→ Source excerpt
####################

In this LeetCode challenge we’re asked to find the length of the longest string of characters in a provided string that does not contain repeating characters. In other words, in the string hello the longest substring without repeating characters is hel (with a length of 3).

The main method for solving this problem is with a “moving window”, and all of the below approaches use some form of this.

Solution #1: Double-loop with a Set

This was my first and by far least sophisticated method. In it, we loop once through all characters in the provided string, and then for each one we loop through the remaining characters, adding each one into a Set until we find a repeating character. At that point, we check if its the longest string found so far, and store its length if so. This repeats until the end of the string until we have found our longest substring.

####################

→ Task set
a) From the LeetCode excerpt, return the stretch from "This was my" through "our longest substring.".
b) In the LeetCode excerpt, what steps does Solution #1 carry out, in the order given?
Nothing in the lines after this text is needed.

→ Raw data
####################

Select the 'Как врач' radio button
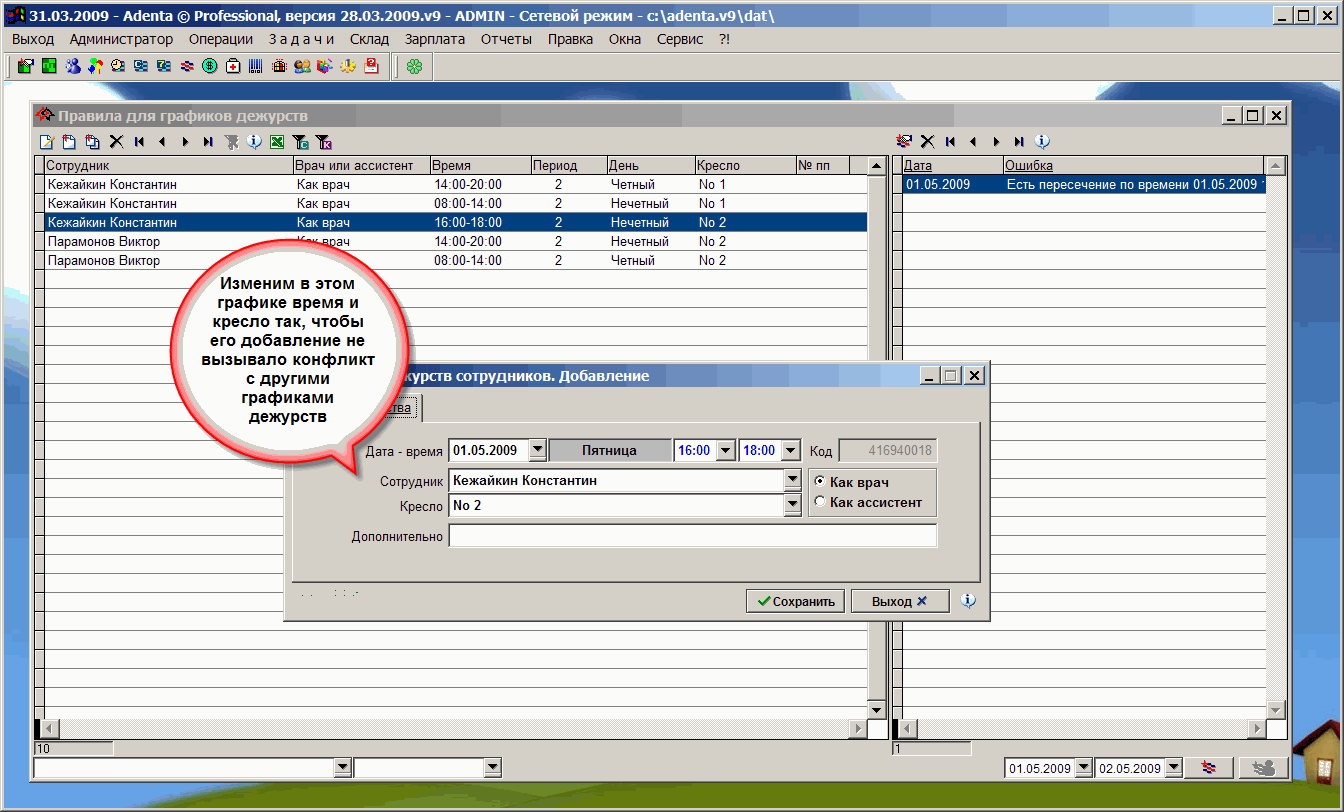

####################

→ Answers to the problems
a)
This was my first and by far least sophisticated method. In it, we loop once through all characters in the provided string, and then for each one we loop through the remaining characters, adding each one into a Set until we find a repeating character. At that point, we check if its the longest string found so far, and store its length if so. This repeats until the end of the string until we have found our longest substring.

b)
1. Loop once through all characters in the provided string.
2. For each character, loop through the remaining characters.
3. Add each one into a Set until a repeating character is found.
4. Check whether it is the longest string found so far.
5. Store its length if so, repeating until the end of the string.